Two algorithmic factors have the greatest impact on attainable frame rates for ray casting of regular datasets on shared memory architectures: 1) selection of a parallel partitioning and load balancing algorithm, which has been thoroughly researched; and 2) efficient exploitation of the memory hierarchy, which has been identified as important, but not well characterized.

In ray casting through regular data, cache miss rates depend strongly on the pattern of memory accesses as sets of rays traverse the data voxels, causing performance to depend on view direction. Controlling this dependence is important in the context of interactive volume rendering. We explore memory hierarchy performance using three tools: 1) algorithmic modifications designed to separate out the portion of time per frame attributable to memory hierarchy effects; 2) a hardware bus-snooping board, which keeps a detailed log of bus traffic; 3) a software cache miss simulator, which separates the total penalty into two types of cache misses. Complex interpixel and intrapixel effects are responsible for most of the cache effects observed.

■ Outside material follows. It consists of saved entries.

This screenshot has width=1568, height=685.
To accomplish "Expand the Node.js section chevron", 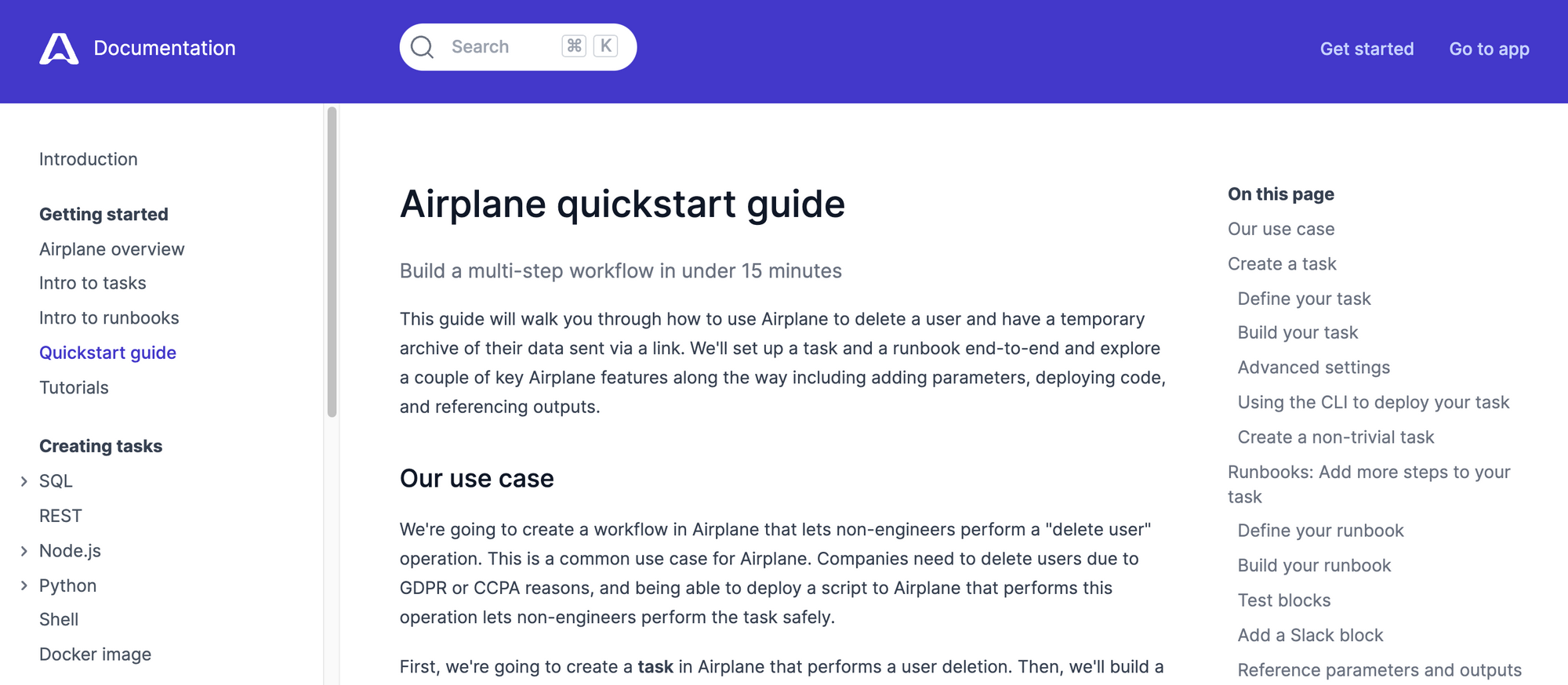I will tap(24, 551).
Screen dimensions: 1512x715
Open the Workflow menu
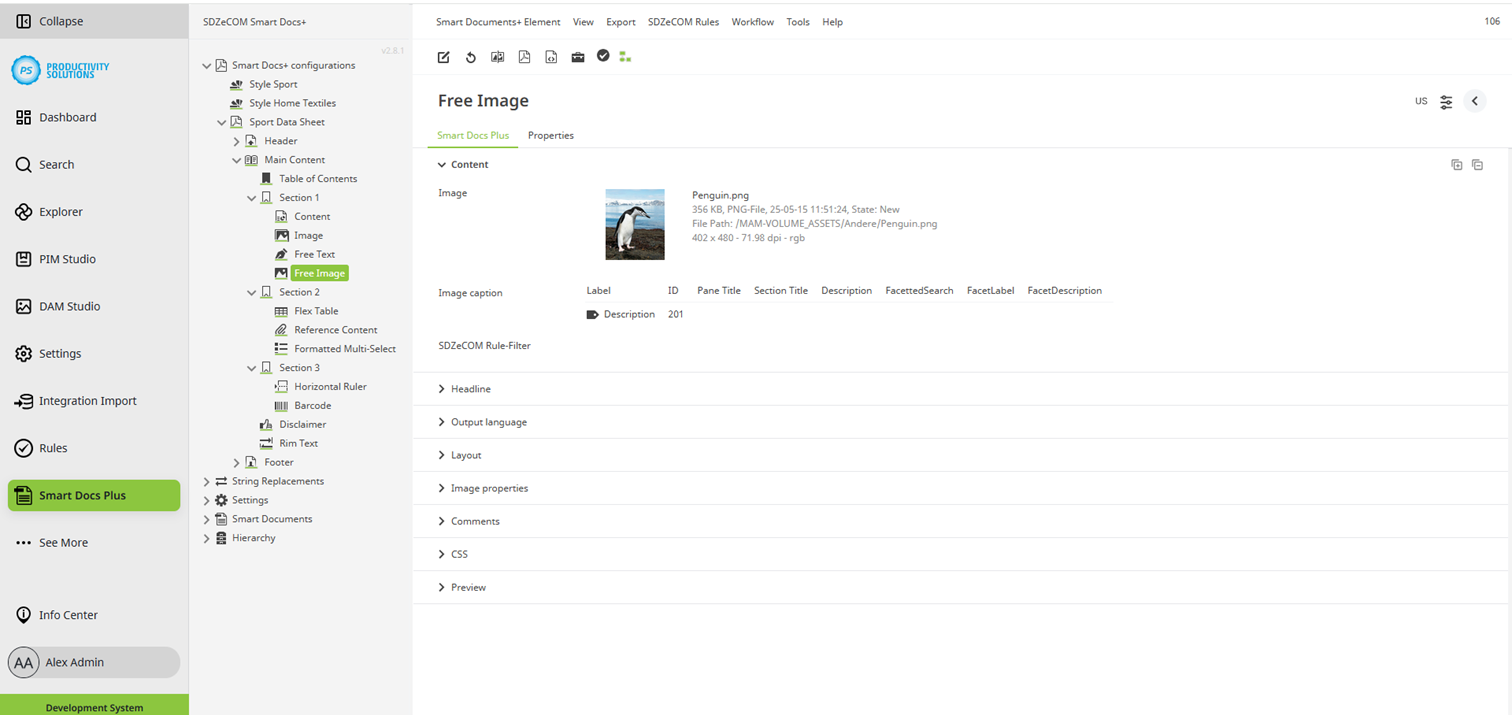[x=752, y=21]
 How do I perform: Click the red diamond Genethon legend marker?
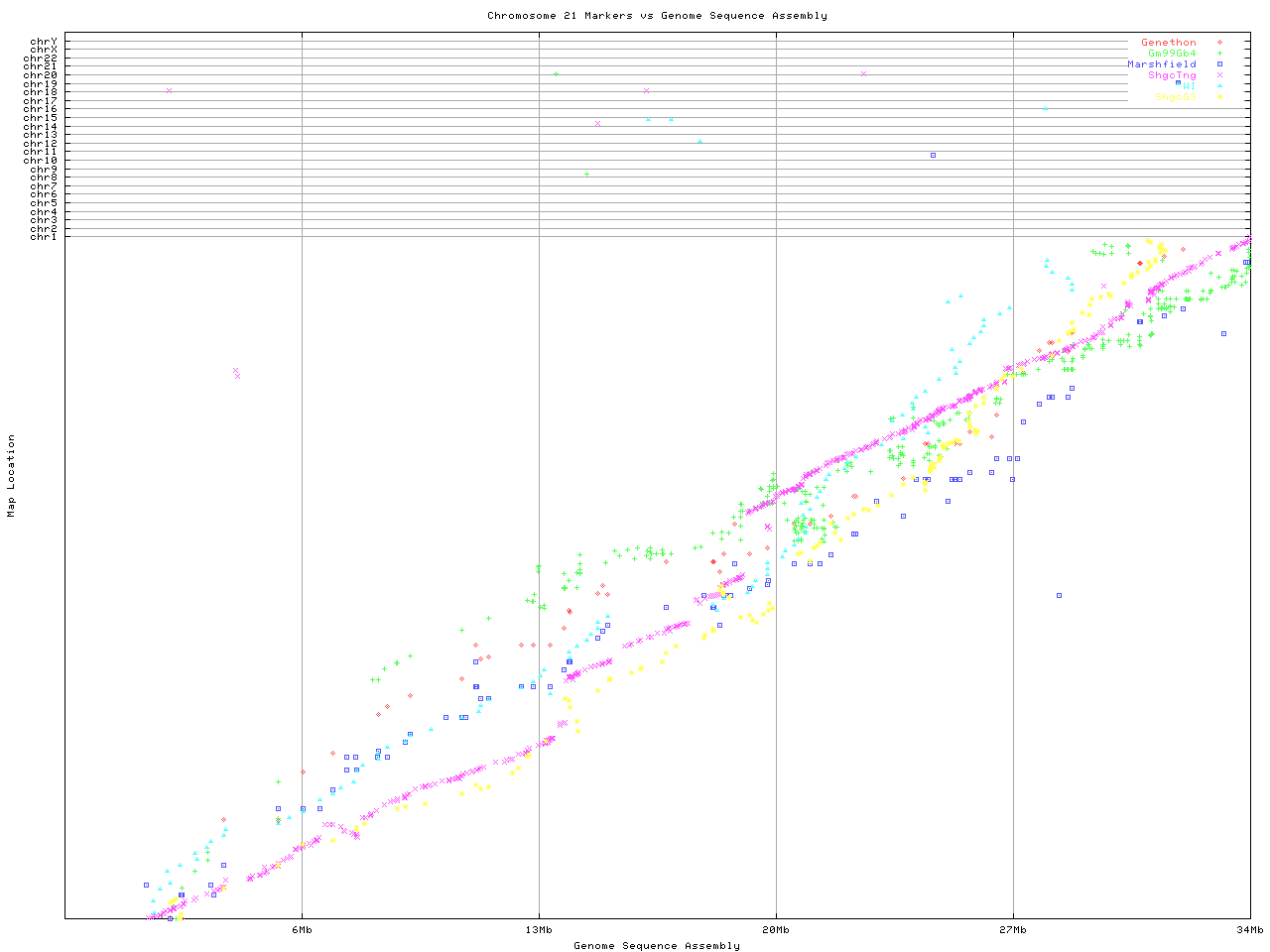point(1219,43)
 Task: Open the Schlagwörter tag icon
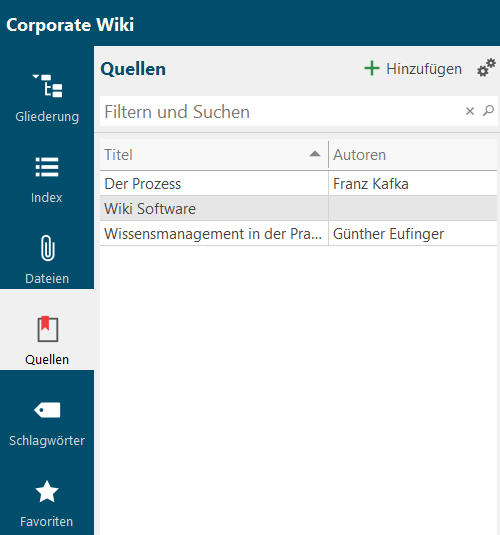47,410
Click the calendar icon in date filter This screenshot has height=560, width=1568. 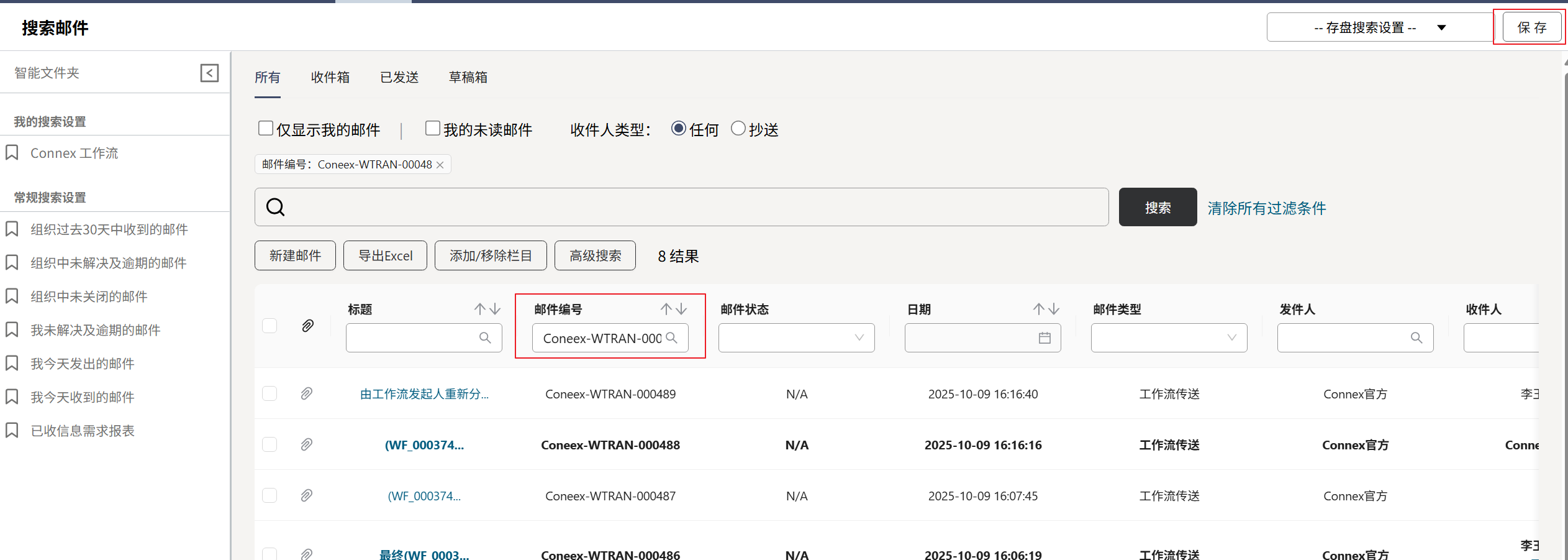point(1045,337)
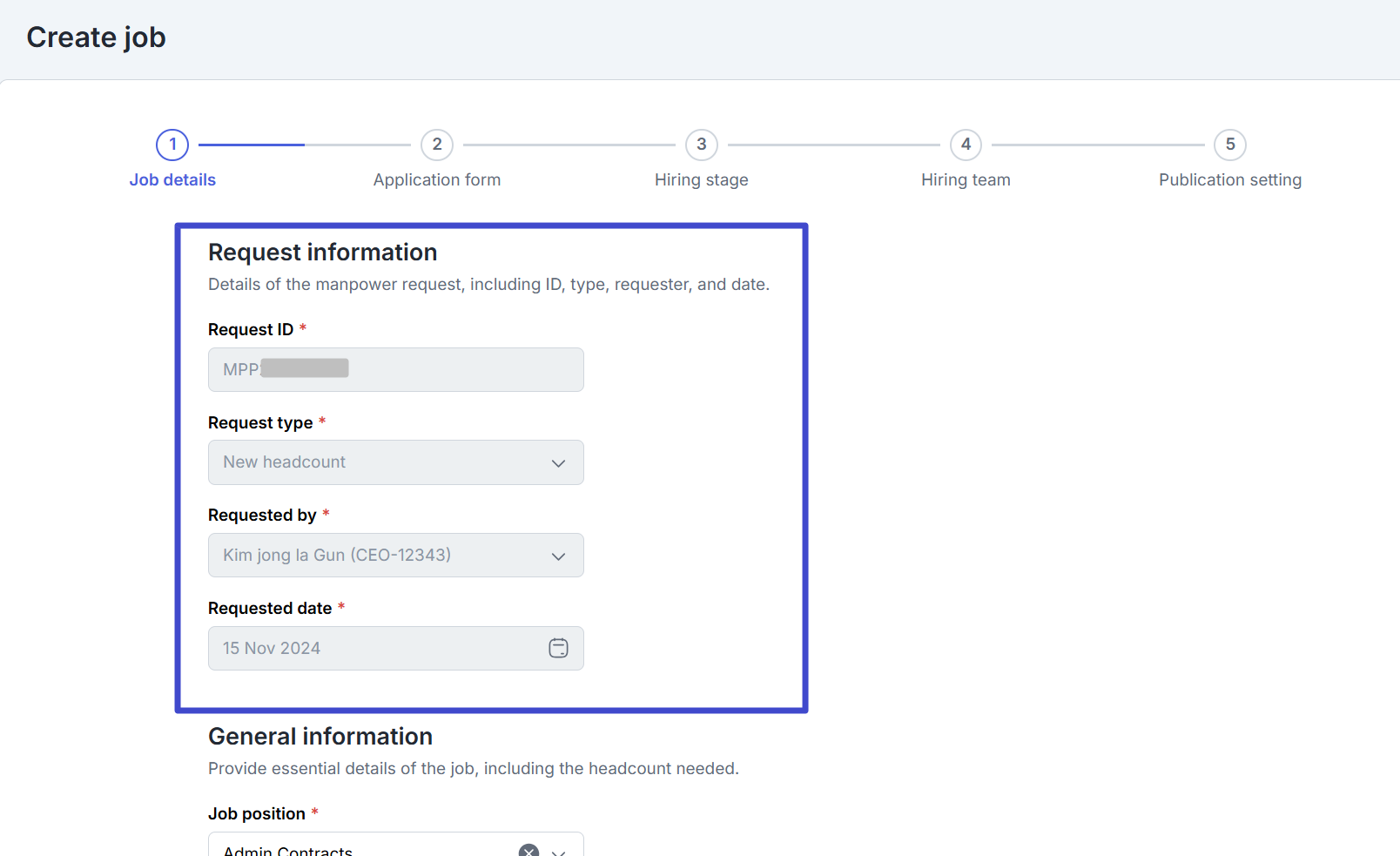Viewport: 1400px width, 856px height.
Task: Click the Admin Contracts position value
Action: tap(288, 850)
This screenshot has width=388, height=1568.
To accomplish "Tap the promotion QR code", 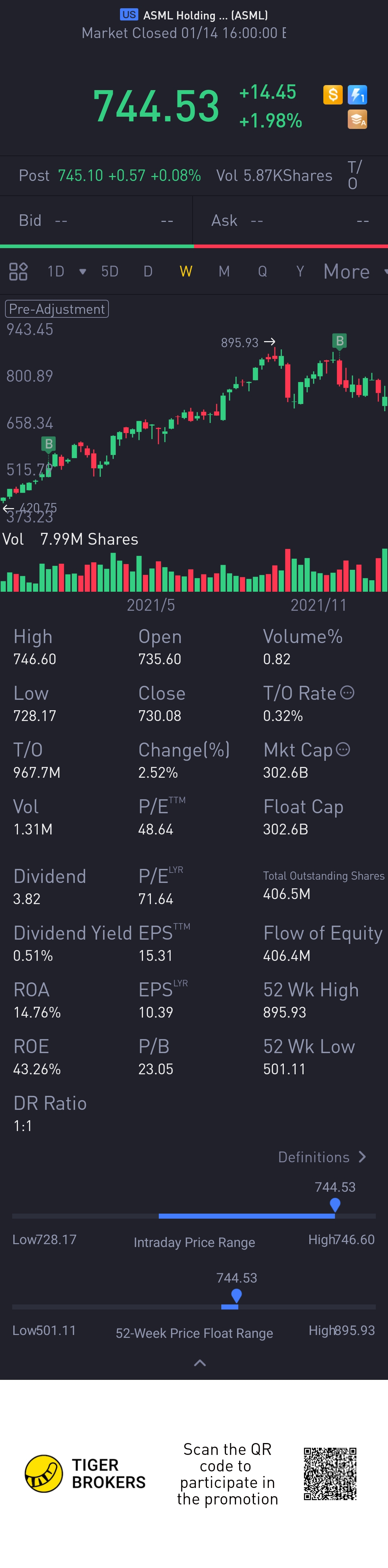I will click(x=330, y=1474).
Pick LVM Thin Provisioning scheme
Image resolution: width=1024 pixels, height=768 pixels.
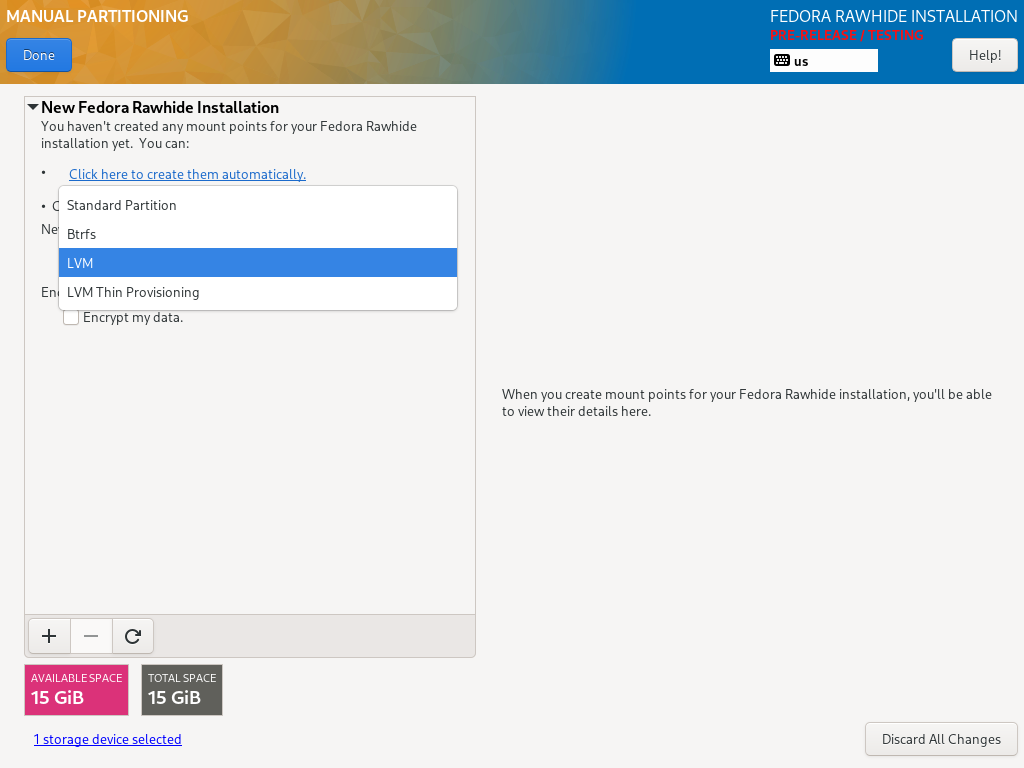tap(258, 292)
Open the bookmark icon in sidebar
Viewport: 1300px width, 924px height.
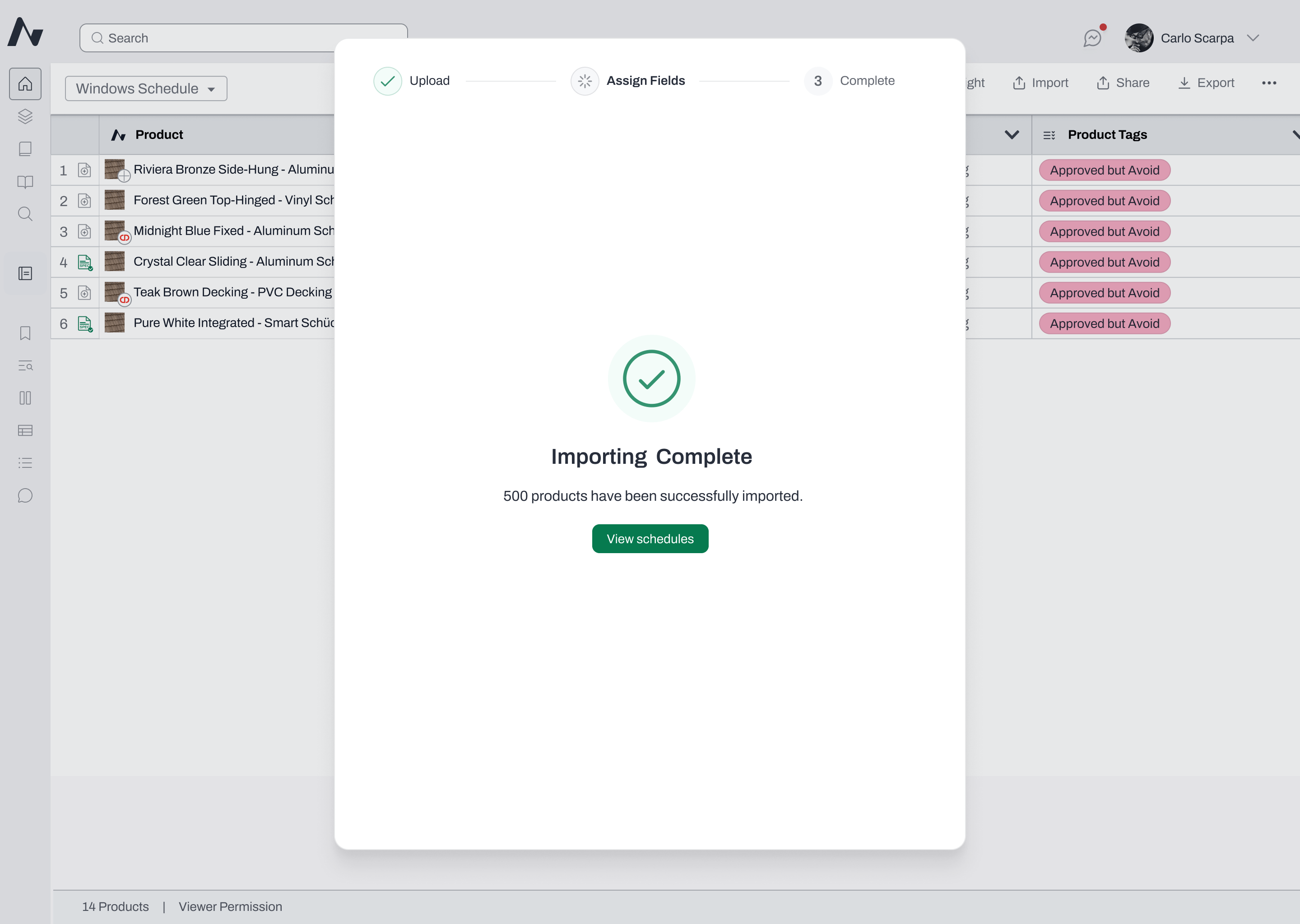tap(25, 333)
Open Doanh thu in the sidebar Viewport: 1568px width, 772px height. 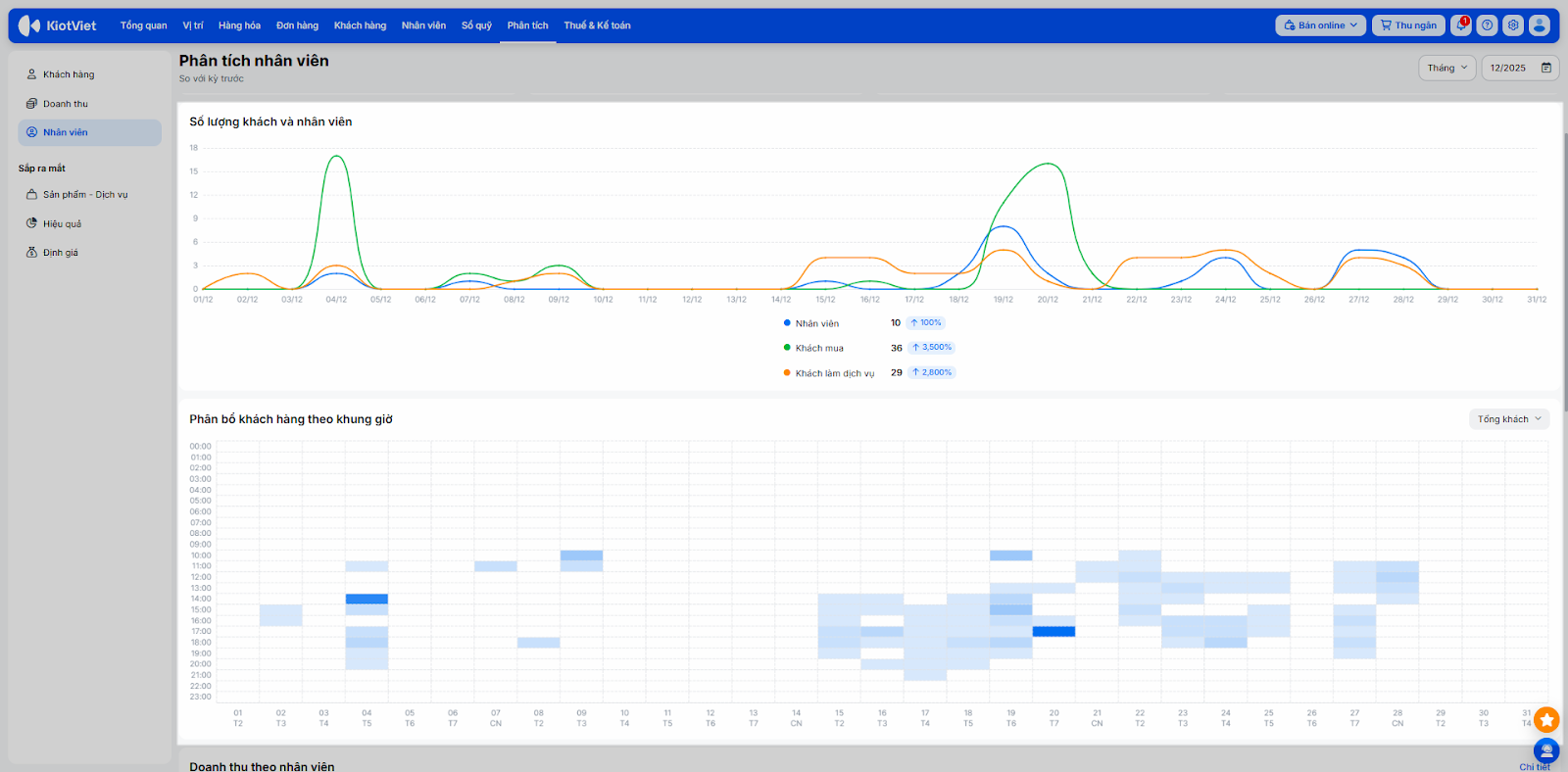pos(66,104)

We investigate two parallel partitioning methods, exploring the tradeoff between their memory hierarchy performance and other algorithmic optimizations which they do or do not allow.

Our focus on parallel memory hierarchy effects yields extremely good performance. We render a 1 GB dataset at an average of 1.0 frames per second on a 16 processor Power Challenge, faster than previously cited in the literature for this size of dataset. Extending our methods to a cluster of eight machines with eight processors each, we attain rates of up to 10 frames per second with a 357 MB dataset.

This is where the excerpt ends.